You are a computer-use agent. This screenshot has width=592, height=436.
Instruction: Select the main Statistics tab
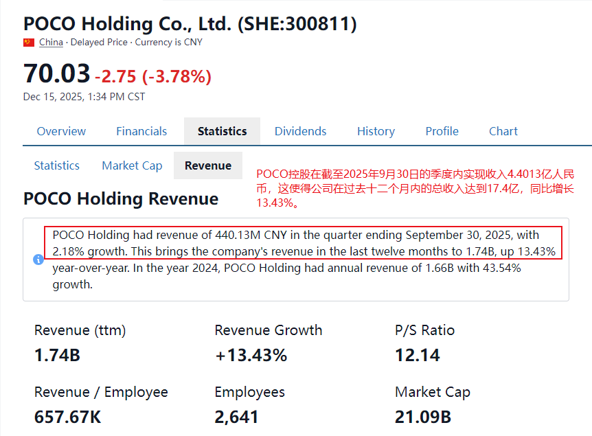pyautogui.click(x=222, y=131)
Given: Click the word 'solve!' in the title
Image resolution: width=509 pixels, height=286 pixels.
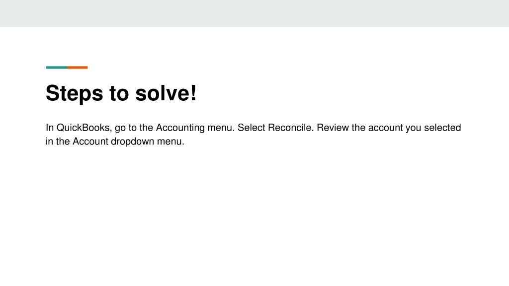Looking at the screenshot, I should 166,93.
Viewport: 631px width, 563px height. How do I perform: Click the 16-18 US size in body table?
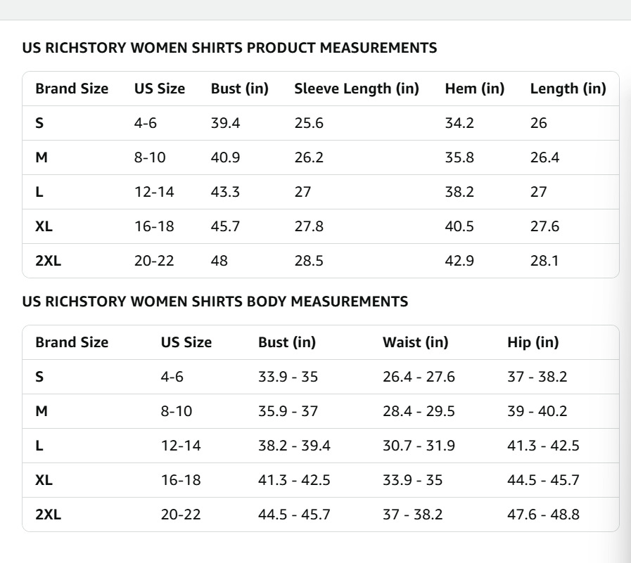[180, 480]
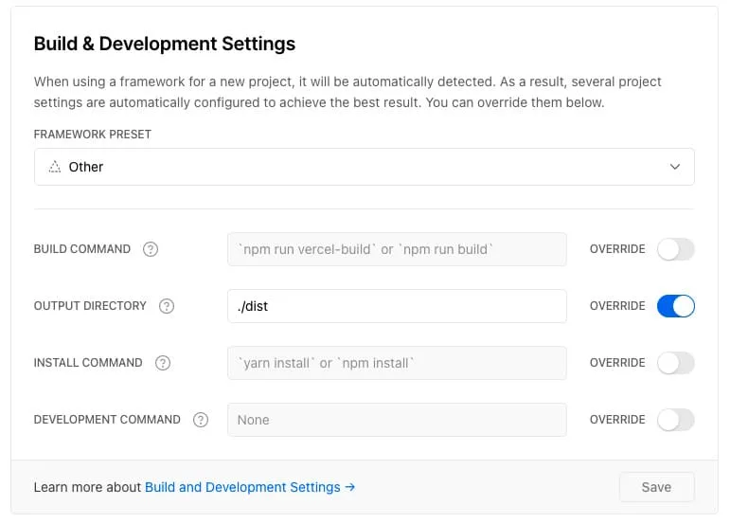730x524 pixels.
Task: Enable the Install Command override toggle
Action: tap(675, 363)
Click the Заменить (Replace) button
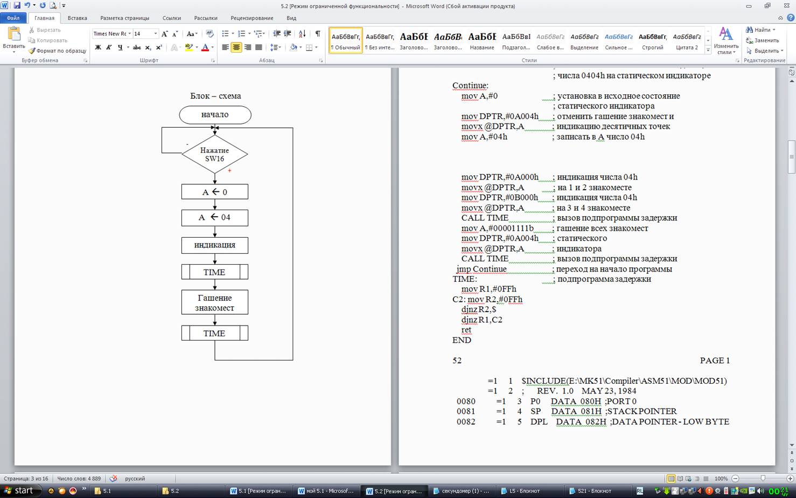Image resolution: width=796 pixels, height=498 pixels. tap(763, 40)
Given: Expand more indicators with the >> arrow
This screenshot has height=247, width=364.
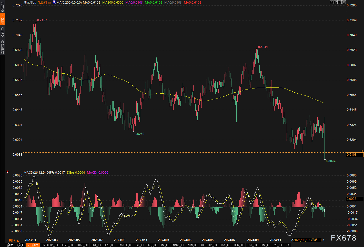Looking at the screenshot, I should 287,245.
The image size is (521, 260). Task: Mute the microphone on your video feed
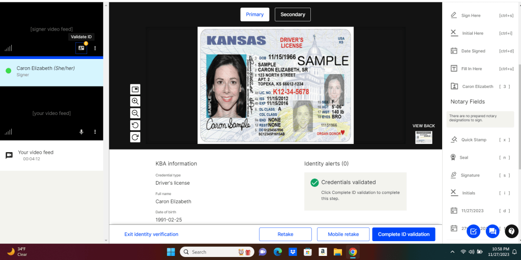pos(81,132)
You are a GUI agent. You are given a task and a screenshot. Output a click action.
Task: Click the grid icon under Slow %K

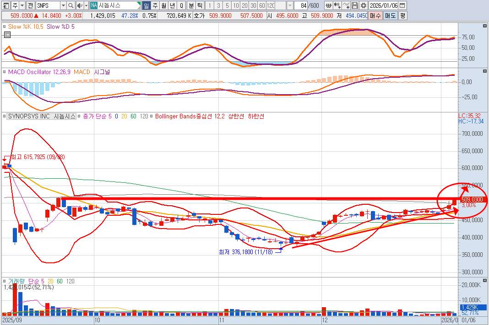tap(7, 35)
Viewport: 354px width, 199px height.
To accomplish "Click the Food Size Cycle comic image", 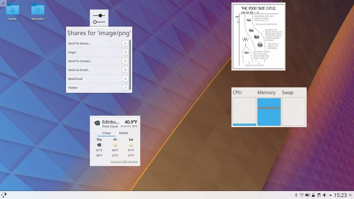I will 258,36.
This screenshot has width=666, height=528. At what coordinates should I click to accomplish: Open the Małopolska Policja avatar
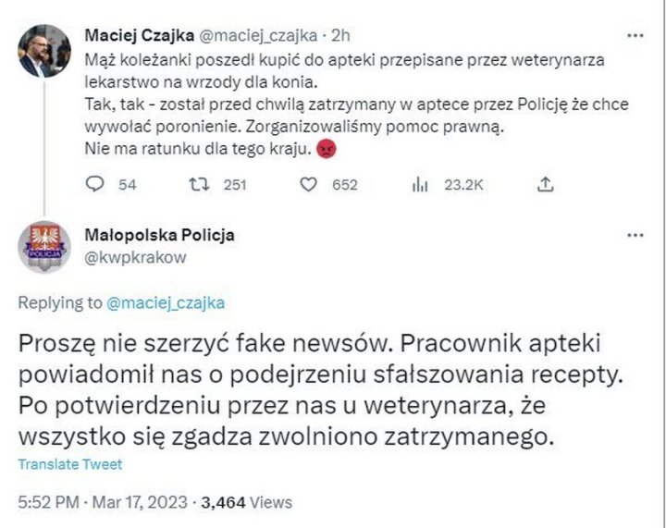44,248
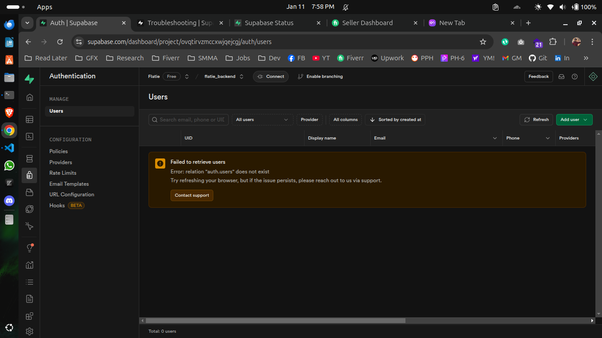Open the Advisors lightbulb icon with notification
The height and width of the screenshot is (338, 602).
pyautogui.click(x=29, y=248)
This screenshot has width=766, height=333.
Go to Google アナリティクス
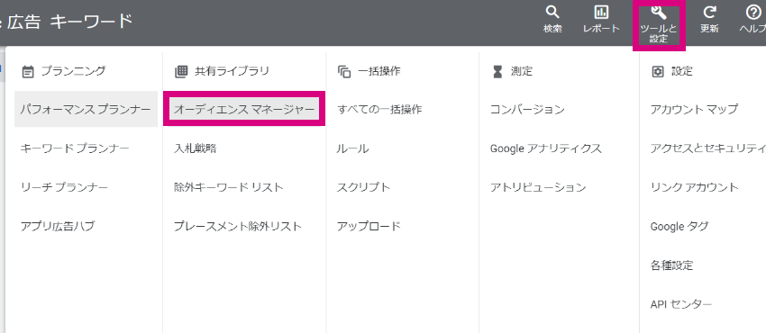[x=546, y=149]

Task requirements: Pictures excluded, repeat the records exactly from their opening line through the line containing "Given: Click the word 'solve!' in the title".

Written answer:
You are a computer-use agent. This screenshot has width=592, height=436.
Instruction: Select the main Statistics tab
pyautogui.click(x=222, y=131)
Given: Click the word 'solve!' in the title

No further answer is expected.